▶ _Passage shown_
---*---

Hello
Background I'm trying to analyse a RNA-seq experiment of Bacillus subtilis PY79. As part of that, I need to create an ensemble database using ensembldb (https://bioconductor.org/packages/release/bioc/html/ensembldb.html). For this I need a gff file of the genome. I tried to download it from NCBI, however, I get an error because that gff file lacks "gene_id". Since I cannot find any other gff file of that subspecies, I am now trying to generate it from the gb file.
The Problem I have a genebank (gb) file which I have downloaded from NCBI (https://www.ncbi.nlm.nih.gov/nuccore/NC_022898.1?report=genbank then send to -> file -> GeneBank (full)). I wish to convert it to a gff3 file. I have attempted several things, but no succeeded.
What I've Tried
- I tried the julia package BioJulia/GenomicAnnotations.jl, but run into an error (https://github.com/BioJulia/GenomicAnnotations.jl/issues/7). I have searched earlier cases of the same query (https://www.biostars.org/p/134589/).

---*---

▶ _Input data_
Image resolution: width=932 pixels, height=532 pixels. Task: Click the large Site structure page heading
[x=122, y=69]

---*---

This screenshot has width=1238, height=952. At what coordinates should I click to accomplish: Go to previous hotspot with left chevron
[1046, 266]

---*---

Continue the post about converting a Bacillus subtilis GenBank file to GFF3, picking up right after its last sentence. The entries are separate material and have no connection to the post about converting a GenBank file to GFF3.

▶ _Exercise result_
- I have managed to download bp_genbank2gff3.pl, but found no instructions that helped me to run it properly.
- I have tried to find gff tools. I go to https://bmi.inf.ethz.ch/supplements/gff-tools, but only find a link to a place where I can run it online, but I'm not actually able to add any input to the online interface.
The GFF file for this strain does have
gene
identifier. You should be able to use that for your counting usingfeatureCounts
. This is bacterial RNAseq so things are simpler. Align with aligner of your choice and then usefeatureCounts
with-g gene
option. If you choose this file then be sure to get the corresponding genome fasta file to create your indexes. That way all identifiers will match.